1週間前にサウジアラビアで激戦を終えた柏レイソルは Al Shabab 戦のスタメンで累積警告で出場停止の大谷以外は全て同じスタメン。その大谷の替わりに茨田がスタメンに起用された。
Al Shbab 戦の4日後の22日に他の試合とは1日遅らせて第27節のセレッソ大阪戦をアウェーで行った。この試合に出場して中2日で広州戦にスタメンで臨んだ選手は Gk 菅野CB 鈴木、左SB橋本、ボランチ茨田、そして工藤、田中、ワグネルの7選手。 クレオは78分からの途中出場だった。 準決勝の広州戦に備えて柏もセレッソ戦を21日に行った方がよくは無かったか?
“勝った”あとの方が疲労は少ないからなぁ~(実際は引き分けだけど)と思った。

私が期待したのはなんと言っても Gabriel Cordova ことクレオ。 昨シーズンまで広州恒大に在籍し、ACLの柏戦では強烈な印象を私は持った。 しかし Knock Out Stage に入りパラグアイ代表の Lucass Barrios が加入したことにより ACL では出場機会を失い、外国人枠の問題もあり今シーズンから柏レイソルに期限付きで移籍してきた選手だ。古巣広州との対戦だけに燃えないわけが無いと期待をしていた。 念願のセルビア代表入りを果たしそうだけど残念ながら来年のワールドカップはちょっと…..
1次リーグ浦和レッズ戦ではワントップに起用されたパラグアイ代表の Lucas Barrios は給料未払い問題もあって Spartak Moscow に移籍してしまった。
昨年の柏での広州恒大戦に出場した選手でこの試合も出場したのは6選手。田中、工藤の2トップ。 2列目左にワグネル、栗澤がボランチ。近藤がCB。GK菅野がそれぞれ起用され、 Hanover96 に移籍した酒井弘樹が右SBだった。

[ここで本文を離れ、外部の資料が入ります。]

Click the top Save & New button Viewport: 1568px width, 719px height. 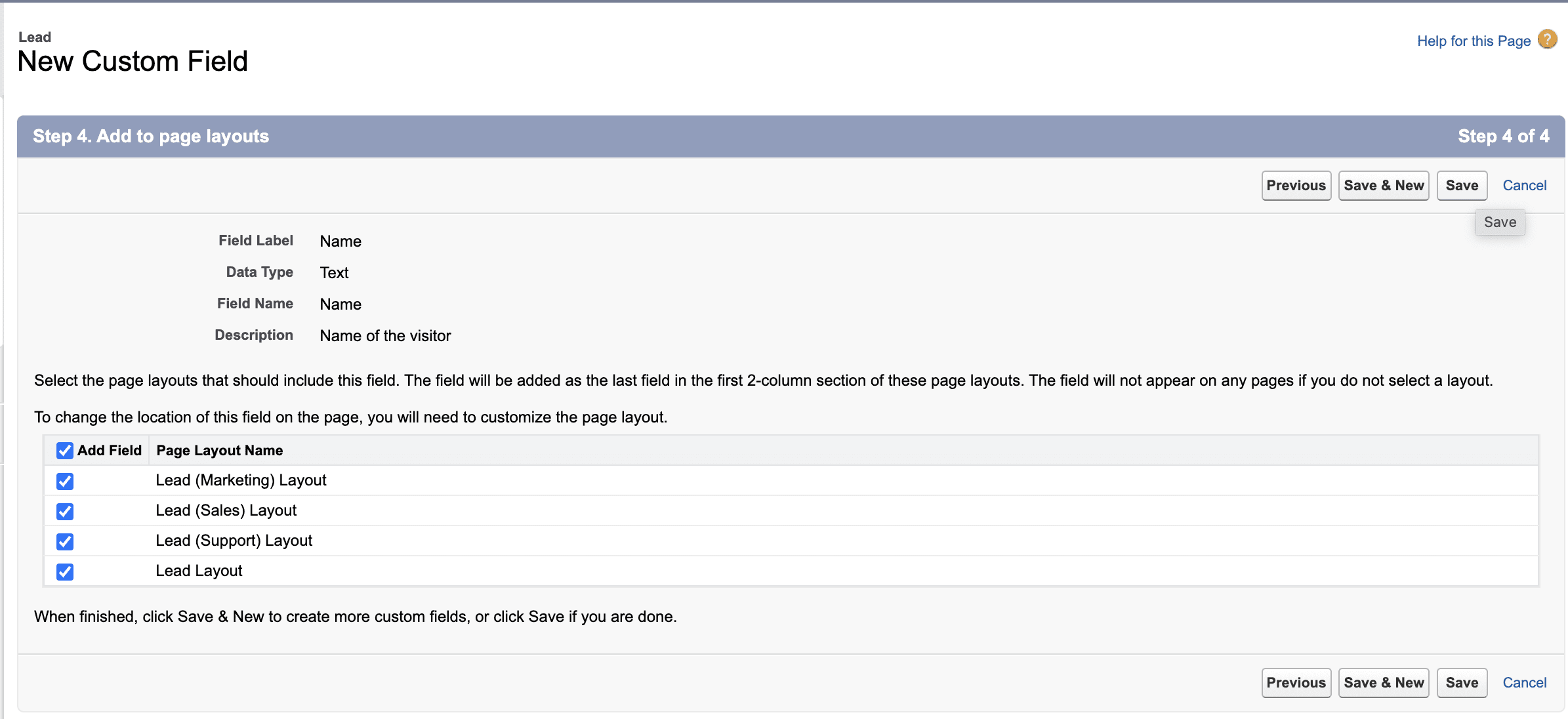point(1384,186)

広州キックオフで始まった試合の立ち上がり、32秒に鄭智がワグネルに、50秒には Muriqi が茨田にそれぞれ倒されファールを得るが柏の気迫を感じた。 4分には右サイドから中央にドリブルで持ち込んだ工藤が左サイドのワグネルに送り中に折り返すとクレオに当たりゴールラインを割る。 コントロールしてくれよ~と思ったけど線審の旗が上がってオフサイドと判定された。その直後に Mriqi からゴール前の Elkesson にスルーパスが入るがここはCB近藤が身体を張ってクリアー。8分には Elkessonが上がり Muriqi にボールが入るがここはワグネルがストップ。 何度か中盤から Mriqi や Elkesson に中盤からラストパスが送られるが柏 DF 陣が身体を張ってクリアーしていた。 
そして14分。FKを得た柏はワグネルがボールをセットする。 ゴール前に入れられたボールはクレオの頭をかすめるようにしてそのまま広州ゴールに飛び込んだ。 大喜びのクレオを見て “ クレオ!ナイスゴール!もう1ゴールで古巣に倍返しだ! ” と心の中で叫んだ。 

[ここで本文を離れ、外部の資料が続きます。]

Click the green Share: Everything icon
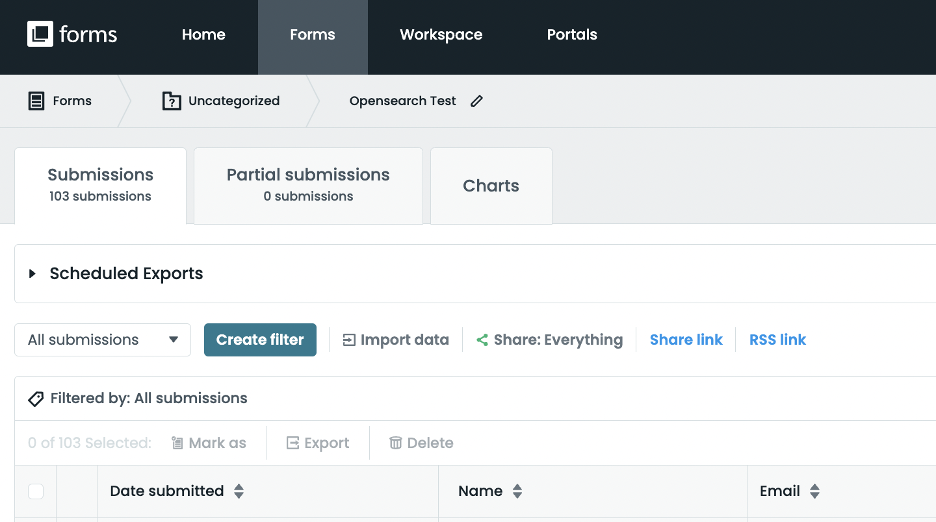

先制を許した広州ベンチはここでフォーメーションを変えてきた。外人3選手、 Mriqi, Conca, Elkessen を3トップに置き2列目に右から黄博文、鄭智、榮昊の3選手を置き 4-3-3 の布陣にし、柏の中盤にプレシャーを与えてきた。 22分には波状攻撃から最後は榮昊のシュート気味に蹴った弾道がミスキックとなりそれが前のフリーの Mriqi に繋がるがこの決定機は Mriqi のシュートはポストの内側を叩いてくれた。 後方に陣取るレイソルサポータータ達からは安堵の嘆息が聞こえた気がした。
これが前半に広州が見せた唯一の決定機であった。 以降は柏イレブンの出足が一歩早く、特に左サイドからの崩しが目に付いた。



21分には左サイドに寄った田中からのクロスを工藤がヘッドで落としたところをクレオが放ったショットは惜しくもゴール枠を外れた。
23分には右サイド工藤からのクロスをクレオがヘッドで狙うがGK曾城がキャッチ。 
37分には広州ベンチが黄博文に変わって郜林が早くも投入する。ずいぶん早くから選手を替えるなぁと思ったら25分頃に Conca の入れたフリーキックに飛び込んだ黄博文が GK菅野と競り合ったときに負傷したらしい。 これで柏の左サイド対策とするのかと思うが以降も柏の攻勢が続いた。 37分、左サイドからワグネルが入れたクロスが馮瀟霆がかぶり田中の前に落ちる。榮昊がマークに入る前に田中が押し込もうとするが GK 曾城の脚に当たりゴールラインは割れなかった。絶好の追加点のチャンスだった。



45分にもまたもワグネルが左サイドから入れたクロスにクレオが孫祥と競りながら放ったヘッドはわずかにクロスバーを越えた。

25分過ぎから柏の攻勢が続いたがその起点になるのはワグネルだった。 ワグネルは攻撃時だけでなく何度かバイタルエリアで相手ボールを奪いピンチを防いでいた。 
それにしてもアウェー側立見席はびっしりと赤いユニフォームで埋まっていた。そして柏の選手がCKを蹴るときは凄いブーイングだった。 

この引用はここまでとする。